ZU ERLEDIGENDE AUFGABEN
a: Gib den Abschnitt aus dem Text über den Codex Hammurapi wortgetreu wieder, beginnend bei „Der schwarze Diorit-Block“ und endend bei „Land versorgt werden.“.
b: Nenne alle Rechtsgebiete, die die 282 Paragraphen laut dem Text über den Codex Hammurapi umfassen.

== AUSZUG ==

CODEX HAMMURAPI    In Keilschrift verfasst ist der älteste bekannte Gesetzestext aus der Zeit um 1750 v. Chr. Der Codex Hammurapi war nicht die erste Gesetzessammlung der Alt-Antike, aber er ist der einzige vollständig erhaltene. Die »Erstausgabe«, eine 1902 gefundene Steinstele mit Autorenbild, ist im Louvre zu besichtigen (Kopie im Pergamon-Museum in Berlin).

Der schwarze Diorit-Block ist 2,25 Meter hoch und enthält 282 »Paragraphen« über Strafrecht, bürgerliches Recht und Handelsrecht. Ein Viertel beschäftigt sich mit der Regelung von Besitzverhältnissen, also Grundbesitz, Hauseigentum und bewegliche Sachen. Das berühmte »Auge-um-Auge«-Prinzip ist im Codex verankert. Ein Rechtsfortschritt: Vorher zerstörte man für ein verletztes Auge gleich drei oder mehrere andere. Hammurapis Innenpolitik war vergleichsweise »sozial«, denn er wusste, dass eine prosperierende Wirtschaft ohne einen verbindlichen Rechtsrahmen nicht möglich war. Die Bauern sollten von unnötigen Härten verschont und die Veteranen mit Land versorgt werden.

===
== VORLIEGENDE EINTRÄGE ==

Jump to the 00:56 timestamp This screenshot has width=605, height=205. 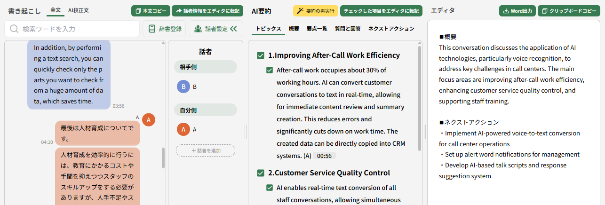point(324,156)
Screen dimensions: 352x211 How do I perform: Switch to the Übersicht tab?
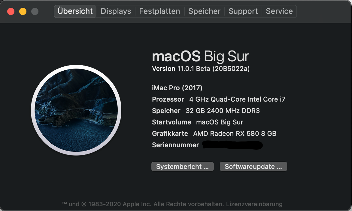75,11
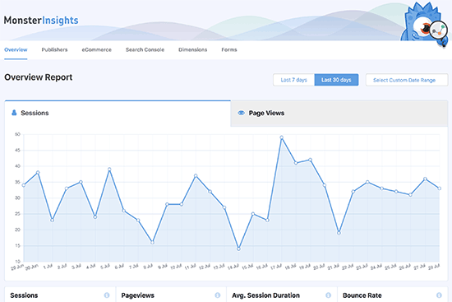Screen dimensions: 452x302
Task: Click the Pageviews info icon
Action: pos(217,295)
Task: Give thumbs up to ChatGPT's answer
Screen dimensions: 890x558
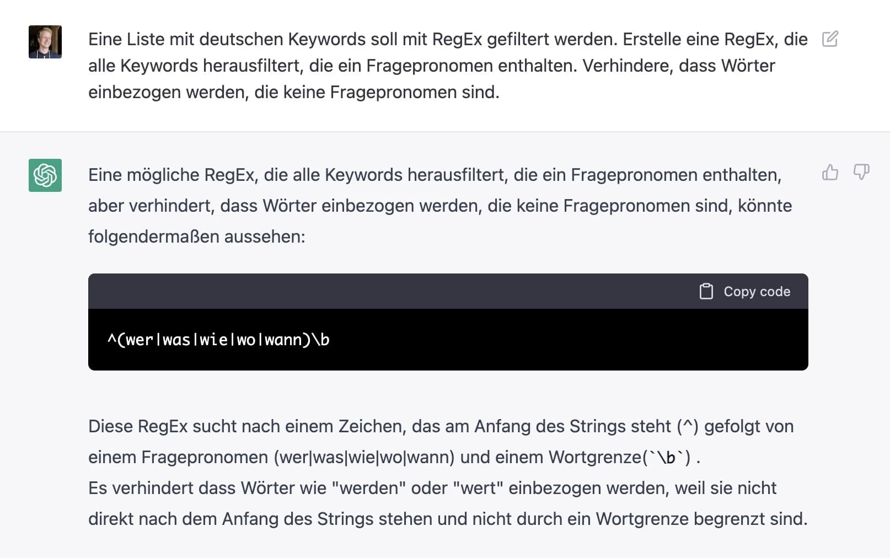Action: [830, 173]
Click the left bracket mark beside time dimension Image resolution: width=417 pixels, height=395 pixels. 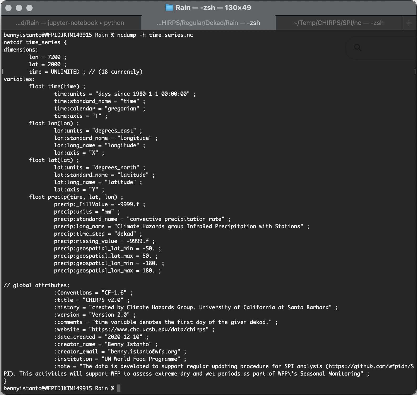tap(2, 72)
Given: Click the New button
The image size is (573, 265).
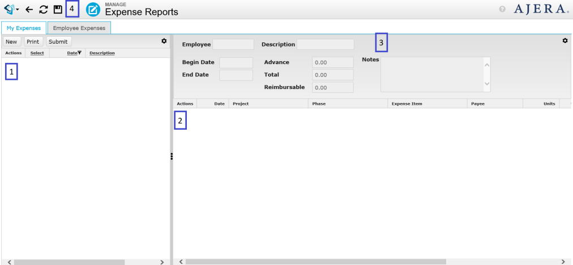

===

AUSGEARBEITETE LÖSUNGEN
a:
Der schwarze Diorit-Block ist 2,25 Meter hoch und enthält 282 »Paragraphen« über Strafrecht, bürgerliches Recht und Handelsrecht. Ein Viertel beschäftigt sich mit der Regelung von Besitzverhältnissen, also Grundbesitz, Hauseigentum und bewegliche Sachen. Das berühmte »Auge-um-Auge«-Prinzip ist im Codex verankert. Ein Rechtsfortschritt: Vorher zerstörte man für ein verletztes Auge gleich drei oder mehrere andere. Hammurapis Innenpolitik war vergleichsweise »sozial«, denn er wusste, dass eine prosperierende Wirtschaft ohne einen verbindlichen Rechtsrahmen nicht möglich war. Die Bauern sollten von unnötigen Härten verschont und die Veteranen mit Land versorgt werden.

b: Strafrecht, bürgerliches Recht und Handelsrecht.